企業の中でも、生産管理実務を担当される方はご存知かと思います。
でも、なんでこんな式なのか?
前者は、時間経過に対応した在庫推移を書いて式化すれば簡単に導出できますね。
(図は書きませんが、現在庫 − 受注(引き当て)残 +今回発注量 = 在庫調整期間の消費量 + 安全在庫 ということが分かれば、移項して発注量の公式になります。)
後者ですよね、よく分からないのは。テキスト制作ついでに整理してみました。
図のように、これまでの販売予測と実績には誤差がある。
次期の発注量算出で消費量予測を使ったものの、予測の誤差分は安全を見ておきたい、という話。
数量は過去並にばらつきを持つとして、√分散=標準偏差 分を日々の誤差範囲として捉える。

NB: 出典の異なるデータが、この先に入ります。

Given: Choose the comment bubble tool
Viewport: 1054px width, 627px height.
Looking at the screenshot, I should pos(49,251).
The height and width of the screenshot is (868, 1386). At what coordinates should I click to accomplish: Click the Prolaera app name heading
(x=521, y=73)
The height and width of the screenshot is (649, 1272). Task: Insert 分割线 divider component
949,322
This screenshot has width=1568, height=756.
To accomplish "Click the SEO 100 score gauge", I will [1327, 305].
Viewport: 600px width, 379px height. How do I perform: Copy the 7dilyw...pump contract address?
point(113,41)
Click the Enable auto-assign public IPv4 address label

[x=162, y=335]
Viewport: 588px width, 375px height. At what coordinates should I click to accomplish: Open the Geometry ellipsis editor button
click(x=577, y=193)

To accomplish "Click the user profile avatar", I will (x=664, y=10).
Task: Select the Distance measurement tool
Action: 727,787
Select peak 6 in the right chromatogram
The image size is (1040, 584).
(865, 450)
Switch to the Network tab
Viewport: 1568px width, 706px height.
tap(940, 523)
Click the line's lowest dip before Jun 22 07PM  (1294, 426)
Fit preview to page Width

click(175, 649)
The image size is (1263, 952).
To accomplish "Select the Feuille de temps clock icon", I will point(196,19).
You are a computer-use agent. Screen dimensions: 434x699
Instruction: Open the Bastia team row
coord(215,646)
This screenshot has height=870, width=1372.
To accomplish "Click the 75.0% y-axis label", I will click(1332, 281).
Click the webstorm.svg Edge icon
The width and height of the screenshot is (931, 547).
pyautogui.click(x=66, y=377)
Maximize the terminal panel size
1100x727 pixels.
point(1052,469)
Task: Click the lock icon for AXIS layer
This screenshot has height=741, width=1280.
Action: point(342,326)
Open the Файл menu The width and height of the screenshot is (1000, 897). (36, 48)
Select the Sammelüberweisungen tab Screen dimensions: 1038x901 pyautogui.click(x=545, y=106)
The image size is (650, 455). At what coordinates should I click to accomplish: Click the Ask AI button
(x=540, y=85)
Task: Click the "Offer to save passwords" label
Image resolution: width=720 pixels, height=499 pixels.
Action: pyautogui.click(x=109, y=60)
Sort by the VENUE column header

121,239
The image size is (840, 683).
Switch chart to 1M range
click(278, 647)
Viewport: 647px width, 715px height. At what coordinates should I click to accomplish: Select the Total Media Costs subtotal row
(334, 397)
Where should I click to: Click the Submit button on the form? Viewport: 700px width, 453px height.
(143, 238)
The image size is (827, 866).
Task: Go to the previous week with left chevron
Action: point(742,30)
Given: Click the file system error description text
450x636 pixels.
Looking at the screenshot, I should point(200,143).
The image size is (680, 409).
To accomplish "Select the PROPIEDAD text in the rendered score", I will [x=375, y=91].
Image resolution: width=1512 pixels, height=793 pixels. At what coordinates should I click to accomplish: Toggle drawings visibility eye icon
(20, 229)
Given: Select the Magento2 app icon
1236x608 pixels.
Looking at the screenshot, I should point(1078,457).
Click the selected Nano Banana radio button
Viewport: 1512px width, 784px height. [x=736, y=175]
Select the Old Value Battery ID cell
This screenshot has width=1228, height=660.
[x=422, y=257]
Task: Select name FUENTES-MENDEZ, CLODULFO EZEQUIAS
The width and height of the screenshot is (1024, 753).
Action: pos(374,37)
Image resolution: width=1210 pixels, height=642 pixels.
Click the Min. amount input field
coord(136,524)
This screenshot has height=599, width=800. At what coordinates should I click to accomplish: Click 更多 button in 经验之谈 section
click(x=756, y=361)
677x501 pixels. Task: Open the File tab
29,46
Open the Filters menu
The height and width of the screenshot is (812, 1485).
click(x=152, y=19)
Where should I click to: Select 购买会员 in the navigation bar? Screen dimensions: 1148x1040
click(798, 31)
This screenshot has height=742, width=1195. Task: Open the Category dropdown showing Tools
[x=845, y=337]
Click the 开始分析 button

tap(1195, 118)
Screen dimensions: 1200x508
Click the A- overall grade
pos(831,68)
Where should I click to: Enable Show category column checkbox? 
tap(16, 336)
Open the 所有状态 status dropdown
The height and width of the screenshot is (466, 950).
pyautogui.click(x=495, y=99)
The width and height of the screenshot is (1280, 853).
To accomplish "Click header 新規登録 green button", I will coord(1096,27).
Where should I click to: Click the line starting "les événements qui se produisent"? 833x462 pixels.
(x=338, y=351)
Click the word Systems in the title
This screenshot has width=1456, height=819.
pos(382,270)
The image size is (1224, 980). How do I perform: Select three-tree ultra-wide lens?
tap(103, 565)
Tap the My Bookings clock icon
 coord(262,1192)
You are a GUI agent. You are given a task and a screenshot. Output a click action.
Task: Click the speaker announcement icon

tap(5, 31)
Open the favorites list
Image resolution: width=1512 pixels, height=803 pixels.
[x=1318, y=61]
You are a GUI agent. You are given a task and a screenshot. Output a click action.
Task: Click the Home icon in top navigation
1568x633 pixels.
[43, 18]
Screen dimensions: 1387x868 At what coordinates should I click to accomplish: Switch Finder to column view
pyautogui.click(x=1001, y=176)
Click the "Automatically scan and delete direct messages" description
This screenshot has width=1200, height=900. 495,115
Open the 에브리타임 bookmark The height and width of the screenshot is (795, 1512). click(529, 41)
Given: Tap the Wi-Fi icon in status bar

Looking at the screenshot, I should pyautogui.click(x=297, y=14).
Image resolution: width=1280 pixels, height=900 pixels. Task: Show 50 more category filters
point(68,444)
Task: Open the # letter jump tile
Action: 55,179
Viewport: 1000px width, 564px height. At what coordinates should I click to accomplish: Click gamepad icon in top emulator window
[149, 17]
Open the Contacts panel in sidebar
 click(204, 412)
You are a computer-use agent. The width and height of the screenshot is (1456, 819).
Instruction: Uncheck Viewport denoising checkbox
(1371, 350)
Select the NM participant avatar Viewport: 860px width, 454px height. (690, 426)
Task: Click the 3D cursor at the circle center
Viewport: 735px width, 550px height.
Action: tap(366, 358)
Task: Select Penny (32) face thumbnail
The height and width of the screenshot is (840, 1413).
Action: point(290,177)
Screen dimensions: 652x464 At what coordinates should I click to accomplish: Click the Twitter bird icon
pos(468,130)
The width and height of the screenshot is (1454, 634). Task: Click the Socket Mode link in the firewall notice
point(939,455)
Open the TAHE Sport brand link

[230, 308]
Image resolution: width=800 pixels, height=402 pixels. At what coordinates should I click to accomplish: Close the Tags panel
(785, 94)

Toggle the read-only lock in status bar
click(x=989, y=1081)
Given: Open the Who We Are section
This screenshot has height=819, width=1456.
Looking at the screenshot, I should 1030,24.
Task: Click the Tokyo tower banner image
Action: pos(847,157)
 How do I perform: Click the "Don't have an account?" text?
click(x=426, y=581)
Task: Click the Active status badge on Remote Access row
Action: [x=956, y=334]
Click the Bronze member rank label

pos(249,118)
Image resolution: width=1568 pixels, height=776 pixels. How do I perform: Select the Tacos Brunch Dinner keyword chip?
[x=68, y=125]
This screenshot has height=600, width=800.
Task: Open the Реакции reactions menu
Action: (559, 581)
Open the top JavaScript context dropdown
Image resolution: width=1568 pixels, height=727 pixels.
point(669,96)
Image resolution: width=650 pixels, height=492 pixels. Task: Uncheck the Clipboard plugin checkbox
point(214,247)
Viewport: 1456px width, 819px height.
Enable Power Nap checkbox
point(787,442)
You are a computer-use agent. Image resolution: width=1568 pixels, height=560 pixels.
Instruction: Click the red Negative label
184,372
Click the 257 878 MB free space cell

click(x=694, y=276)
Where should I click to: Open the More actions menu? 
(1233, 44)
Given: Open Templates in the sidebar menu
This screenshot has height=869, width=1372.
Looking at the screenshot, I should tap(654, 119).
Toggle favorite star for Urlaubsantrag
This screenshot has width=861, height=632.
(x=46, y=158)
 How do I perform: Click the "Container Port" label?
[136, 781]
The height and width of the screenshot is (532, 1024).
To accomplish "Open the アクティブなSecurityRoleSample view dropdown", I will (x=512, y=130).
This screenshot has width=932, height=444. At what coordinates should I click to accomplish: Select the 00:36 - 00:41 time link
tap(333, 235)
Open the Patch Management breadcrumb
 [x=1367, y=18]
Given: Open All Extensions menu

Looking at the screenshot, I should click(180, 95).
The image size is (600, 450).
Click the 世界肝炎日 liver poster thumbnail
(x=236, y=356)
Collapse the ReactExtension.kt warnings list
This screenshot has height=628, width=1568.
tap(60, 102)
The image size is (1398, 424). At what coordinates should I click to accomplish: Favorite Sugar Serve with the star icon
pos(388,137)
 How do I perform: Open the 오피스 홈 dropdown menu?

これからの毎日が平均的にこの分布の誤差を持つと考えると、分散の加法性を利用して(式の上では、1日目の誤差+2日目の誤差+・・・となっていくが、毎日が同じ分布だとみなすので)、二乗和は「分散 × 日数」。
この平方根を取れば、期間全体の誤差となる。
つまり、標準偏差 × √(発注リードタイム+発注間隔)ということですね。
まあ理屈は分かったけど、あくまで日常的な需要予測のばらつきの話であって、突発的な変動は考慮されていない話なので現実には使えません。
考え方を理解すること自体は意味がありますが、現実には予測そのものが大きな変動を持っていて(天災やコロナとか、はたまた理由のない受注急増とか)、予測の精度の話ではないのに、その分を安全在庫で考えようとしてしまうとうまくいきませんね。
実務的には、発注量の公式の各項や、もしくは公式にはないけど計算に影響する因子の中で、自助努力が可能な、たとえばLT短縮・品番削減・柔軟な仕掛り品の活用あたりを頑張るしかないかなと思ったりします。